1.1. VaR(Value-at-Risk)

  • VaR이란 주어진 포트폴리오에 대하여 다음과 같이 정의되는 값이다. 

 

VaR:  "(1-X)의 신뢰수준 하에서 향후 N 거래일 동안 겪을 수 있는 최대 손실"

 

  • 다음의 그림을 보면 좀더 직관적이다. 즉 주어진 포트폴리오 수익률이 N 거래일 동안 겪을 수 있는 손실들 중에 하위 (1-X)%에 해당하는 값을 의미한다. 신뢰수준이 충분히 크다면, 이는 정상적인 시장 상황에서는 웬만하면 겪을 수 없는 손실을 의미한다.

 

 

1.2. ES(Expected Shortfall)

  • VaR은 그 자체로 꽤냐 매력적인 리스크 지표이지만, 한 가지 치명적인 한계가 있다. 만약 VaR을 넘어서는 어떤 극단적인 손실이 발생해버린다면, 얼마나 큰 손실이 생길지에 대해서는 말해줄 수 없다는 것이다.

 

  • 이에 대한 보완적인 지표가 바로 ES이다. 다음과 같이 정의된다.

 

ES: "VaR을 초과하는 손실이 발생한 경우를 조건부로 하는 기대 손실"

 

  • 즉 위의 그림에서 음영으로 칠한 구간에서의 기대값이고, 아래 그림에서도 마찬가지이다. 아래 그림을 보면 ES를 VaR과 함께 사용하는 것이 왜 중요한지 짐작할 수 있다. 

 

 


2. Historical Simulation (Non-parametic method) 

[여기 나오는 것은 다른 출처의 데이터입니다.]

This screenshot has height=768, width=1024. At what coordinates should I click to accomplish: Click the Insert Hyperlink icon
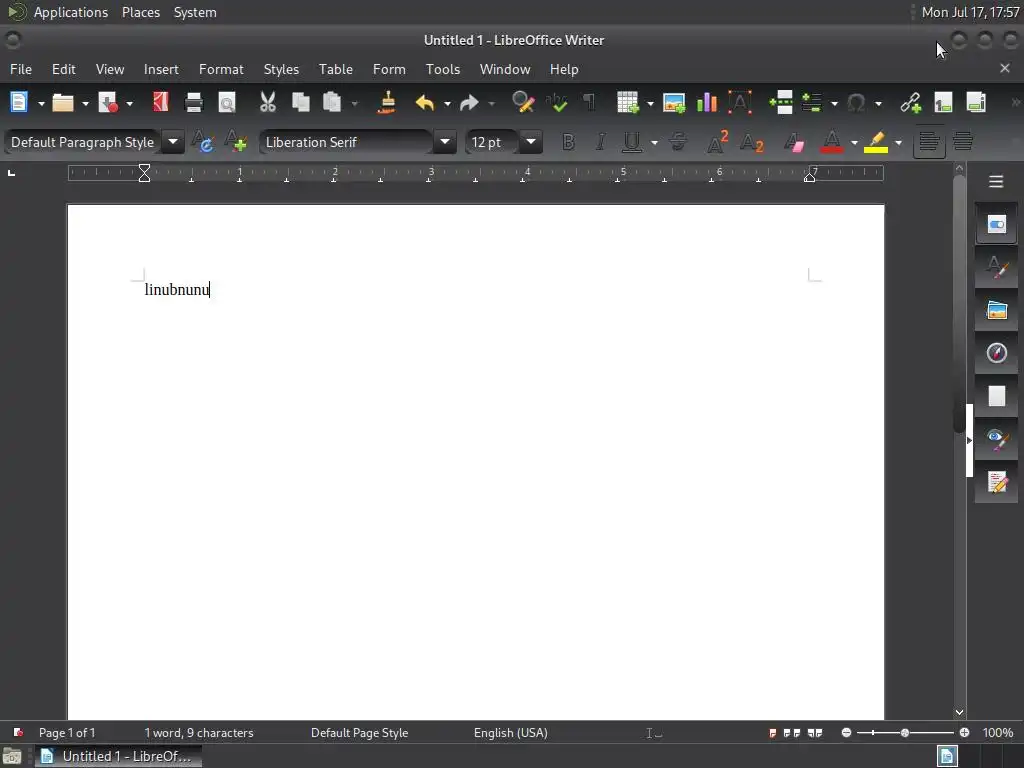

  • 그럼 VaR을 어떻게 측정할 수 있는가? 많은 방법들 중 첫번째는 역사적 시뮬레이션 방법이다. 이름이 거창하지만 그냥, 과거의 주어진 기간 동안에 발생한 신뢰수준 하의 최대 손실값을 제시하는 방법이다.
  • 한편 ES는 먼저 계산된 VaR을 넘어서는 과거 사례 수익률들의 평균으로 계산하면 된다.

 

  • 역사적 방법은 계산이 간단하고, 아무런 가정도 사용하지 않는다는 장점이 있다. 동시에 과거 데이터의 값을 그대로 반환하는 방법이므로 시장 상황의 변동에 민감하게 대응하지 못한다. 예를 들어 코로나가 발생한 이후 기간의 VaR을 산출하는데 모델이 참조하는 역사적 사례들은 그 이전의 평탄한 기간들이라면? 다소 너무한 VaR값들을 산출하게 될 것이다.

 

  • 이런 한계를 반영해서 최근 사례에 가중치를 두는 방법을 사용하기도 하고, Stressed VaR이라는 방법을 사용하기도 한다. 전자는 직관적으로 명확하니까 건너뛰고, Stressed VaR 방법만 설명한다.

 

  • Stressed VaR은 모델이 참조하는 역사적 기간들을 취사선택하는 방법이다. 가령 코로나 기간 동안의 VaR을 산출하고 싶다면, 전염병이나 전쟁, 자연재해 등이 발생했던 기간들만을 모아서 VaR을 산출하는 방법이다. ES는 당연히 그 기간 샘플 수익률들 중에 VaR을 넘는 경우들의 평균이 된다.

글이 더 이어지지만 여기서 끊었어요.